WORK INSTRUCTION -> Copy exactly the lines of the records below, and only those lines, beginning with the line that contains "Screen dimensions: 868x488" and ending with the line that contains "Given: Click the Backlogの新規登録 dialog title".

━━━ SUPPLIED RECORDS ━━━

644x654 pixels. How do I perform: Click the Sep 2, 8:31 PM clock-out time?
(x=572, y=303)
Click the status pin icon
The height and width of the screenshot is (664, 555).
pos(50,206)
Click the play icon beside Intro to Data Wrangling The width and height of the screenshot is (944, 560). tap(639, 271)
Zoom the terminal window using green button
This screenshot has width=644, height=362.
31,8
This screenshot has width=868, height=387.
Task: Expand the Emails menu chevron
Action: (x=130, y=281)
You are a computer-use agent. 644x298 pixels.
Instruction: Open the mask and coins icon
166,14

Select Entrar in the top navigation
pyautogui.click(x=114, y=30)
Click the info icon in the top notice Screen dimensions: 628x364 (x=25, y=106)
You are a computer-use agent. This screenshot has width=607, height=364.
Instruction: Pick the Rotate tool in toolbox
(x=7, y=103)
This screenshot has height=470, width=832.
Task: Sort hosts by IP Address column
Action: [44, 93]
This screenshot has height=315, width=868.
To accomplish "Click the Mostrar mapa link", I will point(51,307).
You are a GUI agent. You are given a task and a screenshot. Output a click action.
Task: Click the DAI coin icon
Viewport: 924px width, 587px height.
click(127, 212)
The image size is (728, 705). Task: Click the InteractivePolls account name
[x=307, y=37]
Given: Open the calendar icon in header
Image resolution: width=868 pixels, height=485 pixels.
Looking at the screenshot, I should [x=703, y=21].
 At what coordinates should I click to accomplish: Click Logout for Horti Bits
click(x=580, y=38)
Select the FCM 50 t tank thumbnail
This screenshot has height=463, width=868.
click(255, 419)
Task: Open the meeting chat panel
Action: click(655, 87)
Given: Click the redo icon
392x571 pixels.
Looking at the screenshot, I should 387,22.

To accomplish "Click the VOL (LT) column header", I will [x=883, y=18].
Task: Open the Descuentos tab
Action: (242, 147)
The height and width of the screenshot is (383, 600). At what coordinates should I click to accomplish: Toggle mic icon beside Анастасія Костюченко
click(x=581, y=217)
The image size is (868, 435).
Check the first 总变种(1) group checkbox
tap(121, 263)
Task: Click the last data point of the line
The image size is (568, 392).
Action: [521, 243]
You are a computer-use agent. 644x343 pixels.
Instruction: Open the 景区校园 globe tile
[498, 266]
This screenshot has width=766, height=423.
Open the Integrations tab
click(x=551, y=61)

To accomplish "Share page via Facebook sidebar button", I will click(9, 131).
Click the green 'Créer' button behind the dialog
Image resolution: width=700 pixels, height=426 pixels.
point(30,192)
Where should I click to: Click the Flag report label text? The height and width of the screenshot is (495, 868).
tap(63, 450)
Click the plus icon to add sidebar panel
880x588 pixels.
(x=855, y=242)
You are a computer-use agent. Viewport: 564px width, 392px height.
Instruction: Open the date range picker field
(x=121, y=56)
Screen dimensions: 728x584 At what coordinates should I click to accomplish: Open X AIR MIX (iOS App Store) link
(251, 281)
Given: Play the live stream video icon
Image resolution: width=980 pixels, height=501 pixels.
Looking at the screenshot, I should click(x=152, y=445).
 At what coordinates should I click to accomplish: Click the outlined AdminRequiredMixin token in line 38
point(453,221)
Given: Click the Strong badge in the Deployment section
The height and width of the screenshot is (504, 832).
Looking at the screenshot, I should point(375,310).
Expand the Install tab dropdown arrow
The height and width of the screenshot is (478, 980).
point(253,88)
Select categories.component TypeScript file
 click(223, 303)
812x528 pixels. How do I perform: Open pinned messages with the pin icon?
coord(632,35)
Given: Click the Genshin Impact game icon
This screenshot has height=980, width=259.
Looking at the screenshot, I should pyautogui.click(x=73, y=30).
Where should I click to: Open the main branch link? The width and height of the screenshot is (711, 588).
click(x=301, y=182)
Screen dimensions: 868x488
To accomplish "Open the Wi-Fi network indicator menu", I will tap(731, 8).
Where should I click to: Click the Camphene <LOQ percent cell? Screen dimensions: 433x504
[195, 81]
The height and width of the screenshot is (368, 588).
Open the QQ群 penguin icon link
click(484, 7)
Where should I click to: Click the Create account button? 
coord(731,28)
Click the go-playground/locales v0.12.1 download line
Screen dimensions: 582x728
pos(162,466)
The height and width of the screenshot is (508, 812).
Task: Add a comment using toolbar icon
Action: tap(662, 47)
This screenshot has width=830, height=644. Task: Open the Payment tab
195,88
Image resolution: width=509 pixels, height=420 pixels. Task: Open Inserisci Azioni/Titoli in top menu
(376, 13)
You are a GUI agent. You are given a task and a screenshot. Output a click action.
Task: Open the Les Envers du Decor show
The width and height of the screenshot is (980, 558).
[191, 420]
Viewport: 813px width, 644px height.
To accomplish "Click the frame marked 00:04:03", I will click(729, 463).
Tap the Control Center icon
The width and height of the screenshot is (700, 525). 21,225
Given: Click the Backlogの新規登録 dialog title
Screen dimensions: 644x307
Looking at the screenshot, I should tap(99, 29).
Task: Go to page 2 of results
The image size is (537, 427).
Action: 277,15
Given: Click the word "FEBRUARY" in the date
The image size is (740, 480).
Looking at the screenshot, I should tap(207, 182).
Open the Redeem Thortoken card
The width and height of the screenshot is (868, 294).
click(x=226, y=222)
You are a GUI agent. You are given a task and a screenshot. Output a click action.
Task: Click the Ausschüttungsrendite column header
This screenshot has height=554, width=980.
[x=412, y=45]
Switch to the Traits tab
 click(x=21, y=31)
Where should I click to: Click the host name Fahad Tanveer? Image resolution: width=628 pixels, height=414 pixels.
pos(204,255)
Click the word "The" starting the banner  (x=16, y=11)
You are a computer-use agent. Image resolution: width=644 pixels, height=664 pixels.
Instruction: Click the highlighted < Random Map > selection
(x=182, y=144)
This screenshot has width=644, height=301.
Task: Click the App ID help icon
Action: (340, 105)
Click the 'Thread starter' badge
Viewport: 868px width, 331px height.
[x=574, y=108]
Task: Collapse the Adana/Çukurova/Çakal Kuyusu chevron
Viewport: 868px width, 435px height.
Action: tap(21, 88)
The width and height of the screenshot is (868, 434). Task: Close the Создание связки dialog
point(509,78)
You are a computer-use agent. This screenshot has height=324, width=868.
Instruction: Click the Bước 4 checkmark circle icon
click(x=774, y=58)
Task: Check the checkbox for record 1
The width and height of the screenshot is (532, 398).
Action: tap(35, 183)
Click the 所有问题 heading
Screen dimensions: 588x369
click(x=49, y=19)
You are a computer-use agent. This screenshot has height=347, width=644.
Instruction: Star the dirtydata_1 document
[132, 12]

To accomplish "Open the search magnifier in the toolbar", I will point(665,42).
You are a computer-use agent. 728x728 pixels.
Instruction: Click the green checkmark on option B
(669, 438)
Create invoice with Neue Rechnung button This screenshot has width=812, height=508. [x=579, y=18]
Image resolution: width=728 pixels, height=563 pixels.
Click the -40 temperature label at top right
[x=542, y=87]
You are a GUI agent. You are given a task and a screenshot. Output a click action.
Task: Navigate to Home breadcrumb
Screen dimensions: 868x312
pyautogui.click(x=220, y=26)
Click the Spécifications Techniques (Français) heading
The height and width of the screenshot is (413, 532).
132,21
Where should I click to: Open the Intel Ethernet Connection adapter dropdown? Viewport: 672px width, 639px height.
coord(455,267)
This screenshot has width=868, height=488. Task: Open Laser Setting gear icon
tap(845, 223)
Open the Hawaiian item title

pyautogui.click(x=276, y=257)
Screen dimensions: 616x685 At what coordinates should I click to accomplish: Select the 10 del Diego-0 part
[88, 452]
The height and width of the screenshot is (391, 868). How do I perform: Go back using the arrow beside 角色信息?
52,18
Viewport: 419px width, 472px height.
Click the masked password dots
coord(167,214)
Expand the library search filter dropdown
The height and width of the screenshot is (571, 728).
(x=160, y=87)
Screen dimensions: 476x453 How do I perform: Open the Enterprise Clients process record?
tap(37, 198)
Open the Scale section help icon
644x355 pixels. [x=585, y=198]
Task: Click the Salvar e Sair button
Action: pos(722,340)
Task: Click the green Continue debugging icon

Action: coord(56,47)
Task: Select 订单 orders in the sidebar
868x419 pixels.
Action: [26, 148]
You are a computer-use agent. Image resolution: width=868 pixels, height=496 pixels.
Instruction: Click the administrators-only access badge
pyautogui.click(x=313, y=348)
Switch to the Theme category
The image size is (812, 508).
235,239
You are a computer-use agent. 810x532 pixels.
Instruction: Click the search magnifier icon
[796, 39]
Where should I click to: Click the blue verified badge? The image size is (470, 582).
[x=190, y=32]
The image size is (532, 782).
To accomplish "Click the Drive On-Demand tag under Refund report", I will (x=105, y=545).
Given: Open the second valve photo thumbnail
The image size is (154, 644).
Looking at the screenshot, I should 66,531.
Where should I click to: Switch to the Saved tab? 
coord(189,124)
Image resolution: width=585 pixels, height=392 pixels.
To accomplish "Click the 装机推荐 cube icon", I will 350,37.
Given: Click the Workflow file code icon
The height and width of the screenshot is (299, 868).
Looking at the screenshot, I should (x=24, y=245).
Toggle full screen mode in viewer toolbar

━━━

OUTPUT BELOW ->
Screen dimensions: 868x488
To accomplish "Open the Wi-Fi network indicator menu", I will tap(731, 8).
Where should I click to: Click the Camphene <LOQ percent cell? Screen dimensions: 433x504
[195, 81]
The height and width of the screenshot is (368, 588).
Open the QQ群 penguin icon link
click(484, 7)
Where should I click to: Click the Create account button? 
coord(731,28)
Click the go-playground/locales v0.12.1 download line
Screen dimensions: 582x728
pos(162,466)
The height and width of the screenshot is (508, 812).
Task: Add a comment using toolbar icon
Action: tap(662, 47)
This screenshot has width=830, height=644. Task: Open the Payment tab
195,88
Image resolution: width=509 pixels, height=420 pixels. Task: Open Inserisci Azioni/Titoli in top menu
(376, 13)
You are a GUI agent. You are given a task and a screenshot. Output a click action.
Task: Open the Les Envers du Decor show
The width and height of the screenshot is (980, 558).
[191, 420]
Viewport: 813px width, 644px height.
To accomplish "Click the frame marked 00:04:03", I will click(729, 463).
Tap the Control Center icon
The width and height of the screenshot is (700, 525). 21,225
Given: Click the Backlogの新規登録 dialog title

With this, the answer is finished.